About this task:
What is needed is every line of the data that includes the word "agent". Please copy each one.

Data supplied:
★ ★ ★

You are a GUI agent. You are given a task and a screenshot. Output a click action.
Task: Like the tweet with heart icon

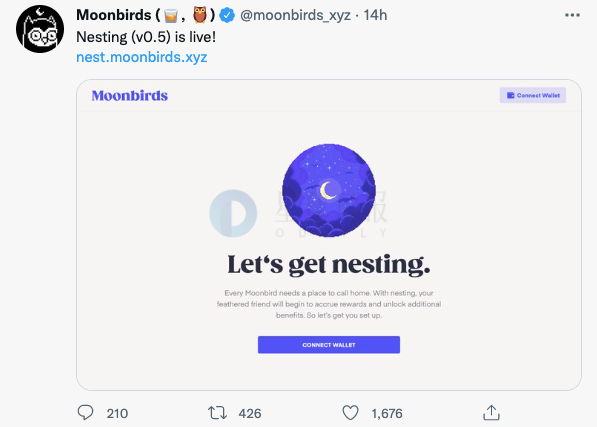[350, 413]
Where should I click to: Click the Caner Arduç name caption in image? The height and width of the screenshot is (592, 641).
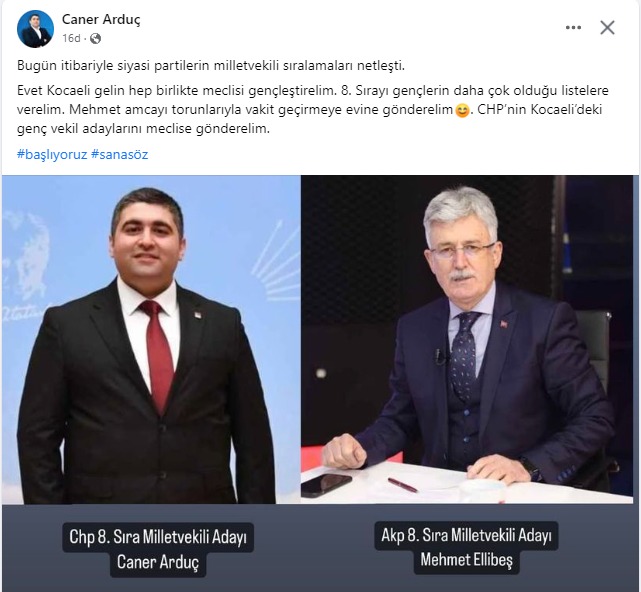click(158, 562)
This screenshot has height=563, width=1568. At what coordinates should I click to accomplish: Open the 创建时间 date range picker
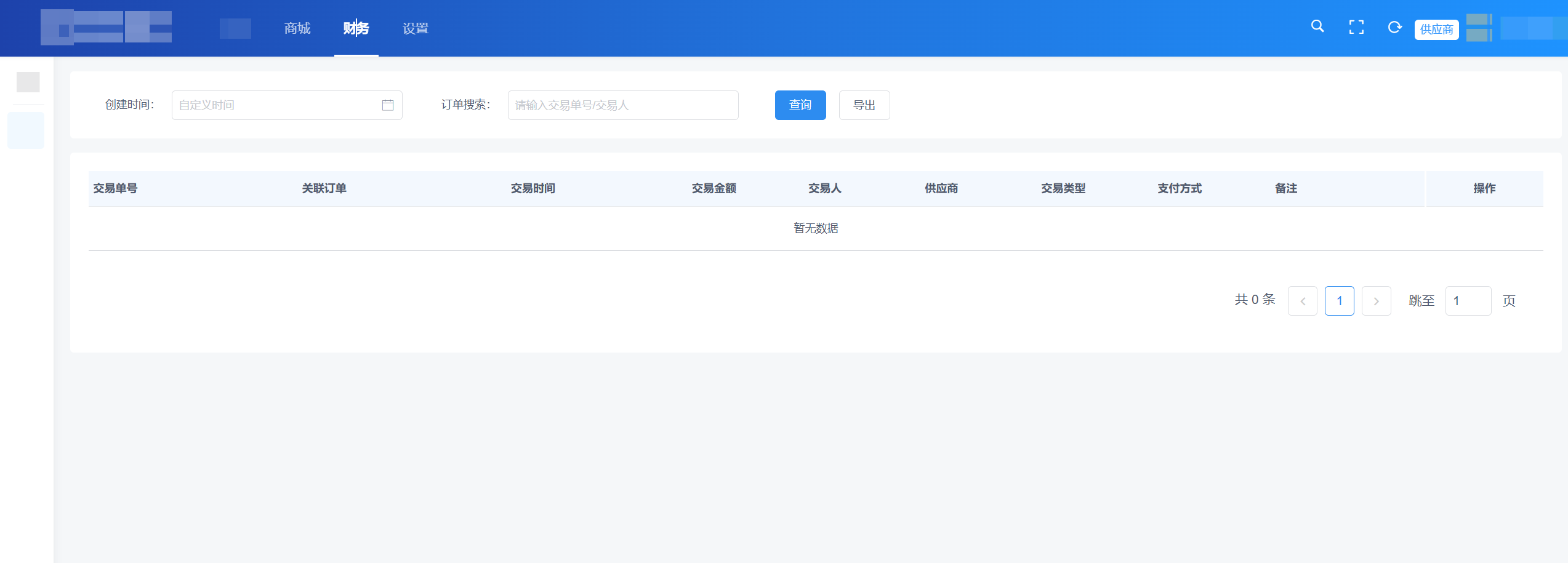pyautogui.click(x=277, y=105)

★ ★ ★

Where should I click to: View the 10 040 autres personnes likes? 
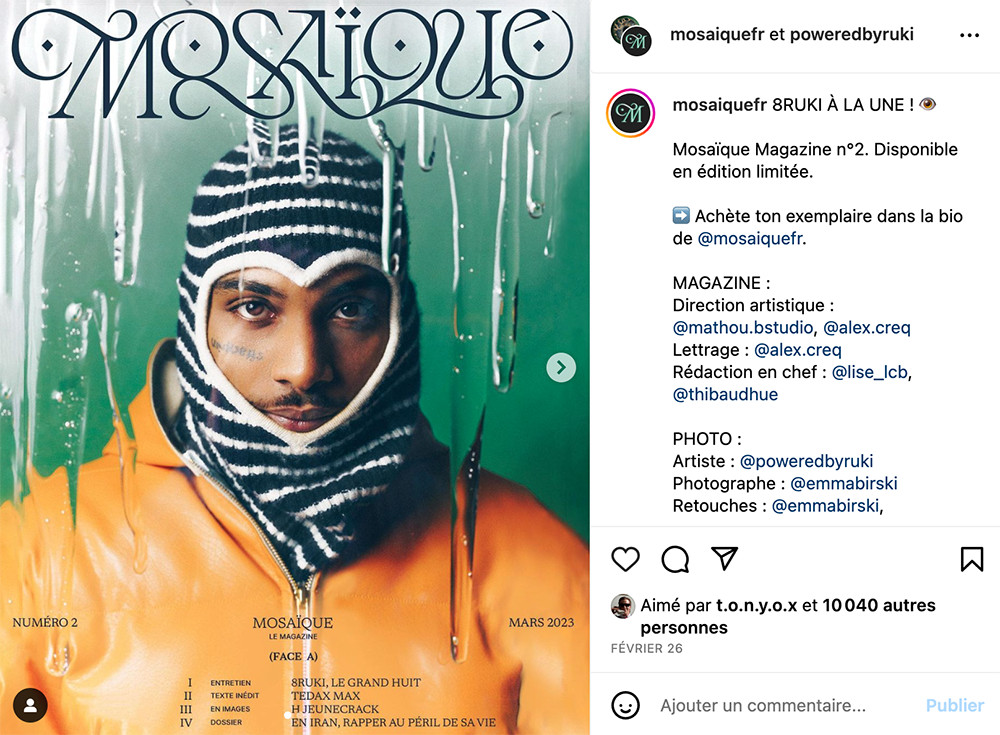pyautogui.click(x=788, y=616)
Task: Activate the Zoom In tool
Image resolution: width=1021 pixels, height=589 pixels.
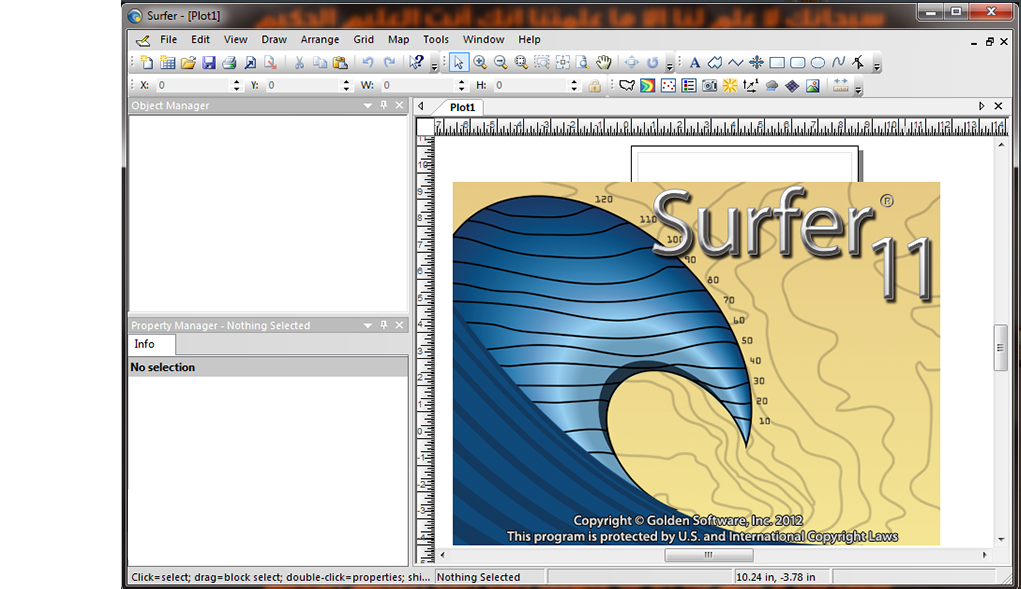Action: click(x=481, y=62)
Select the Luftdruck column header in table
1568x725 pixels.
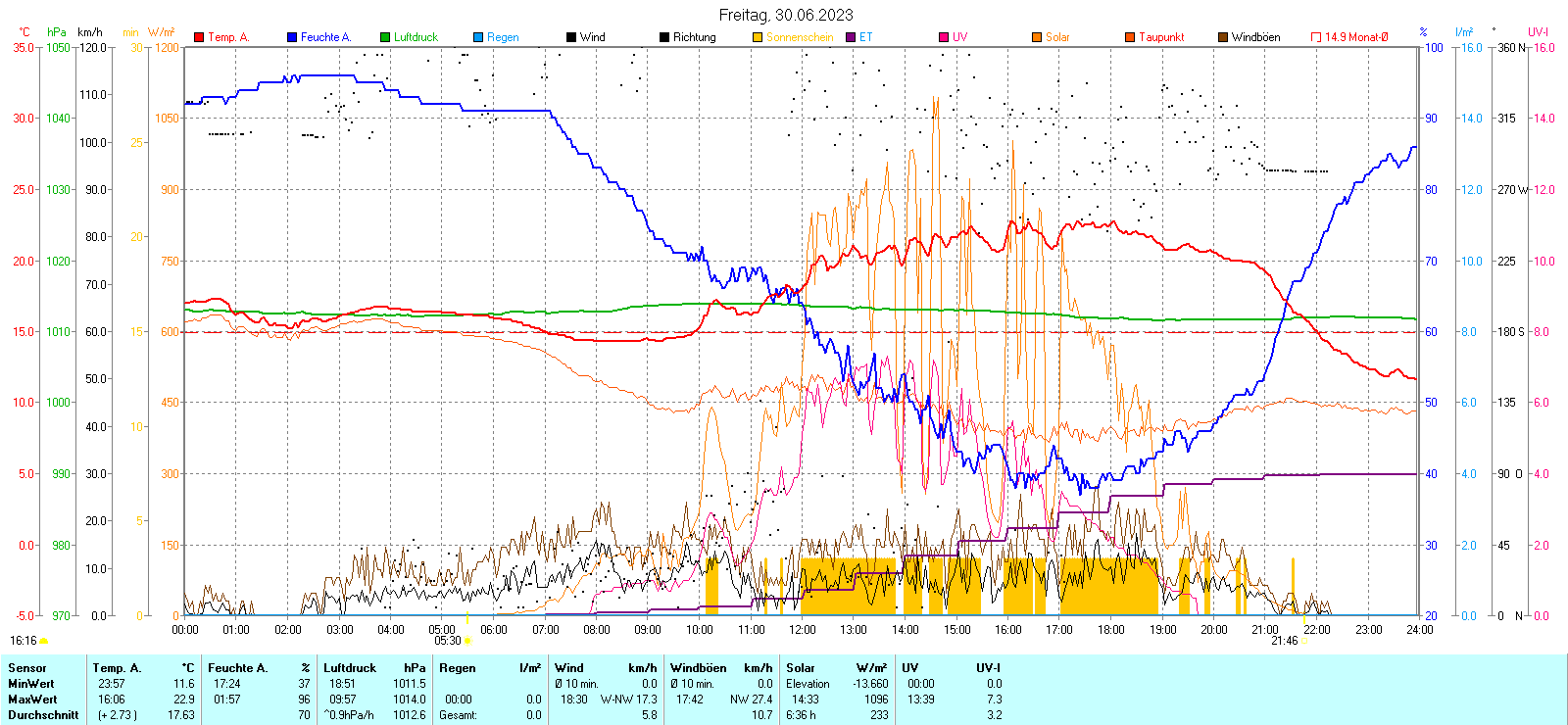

★ ★ ★

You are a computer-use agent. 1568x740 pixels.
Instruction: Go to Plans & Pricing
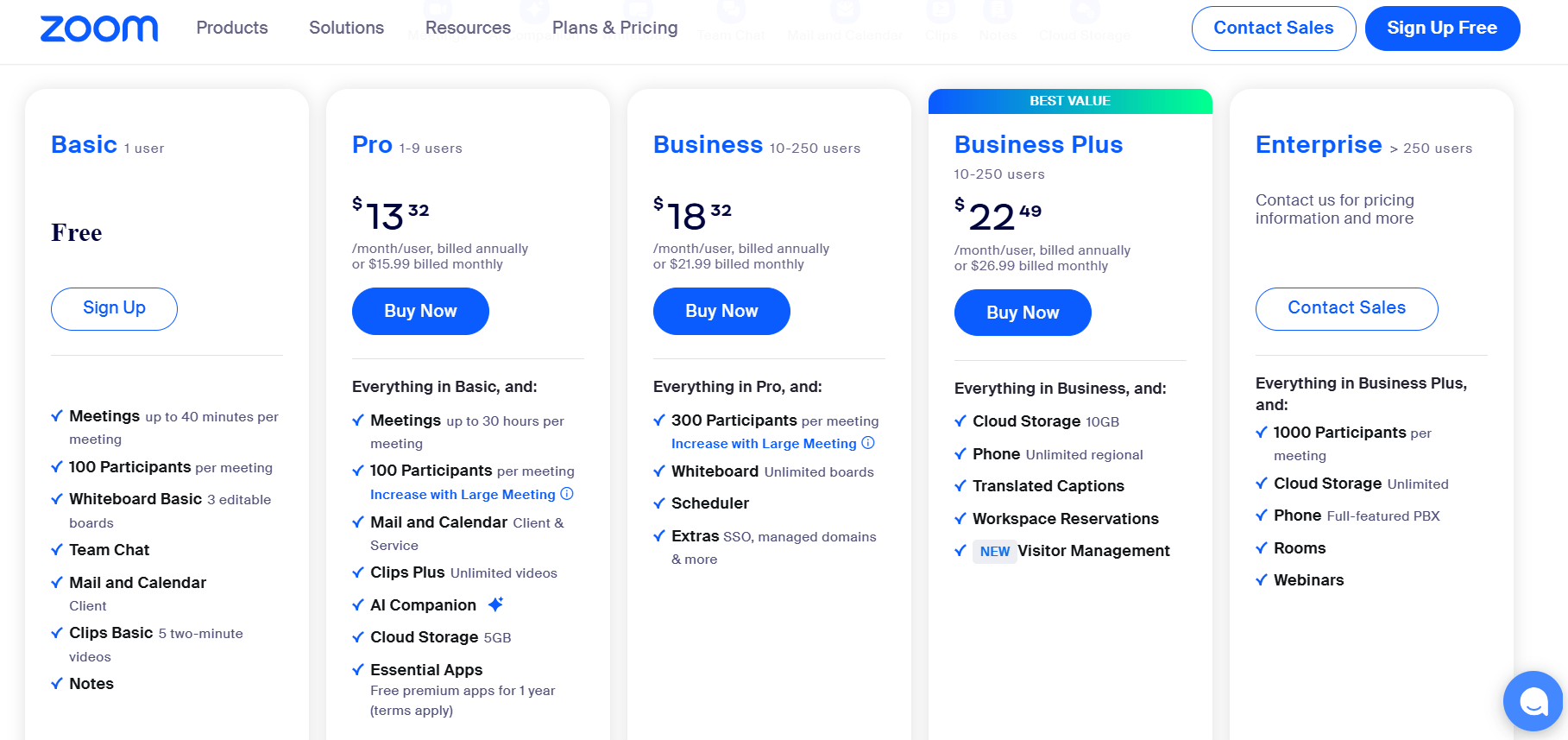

★ ★ ★

Result:
You are a GUI agent. You are given a task and a screenshot. Output a click action.
You are a computer-use agent. 1568x740 pixels.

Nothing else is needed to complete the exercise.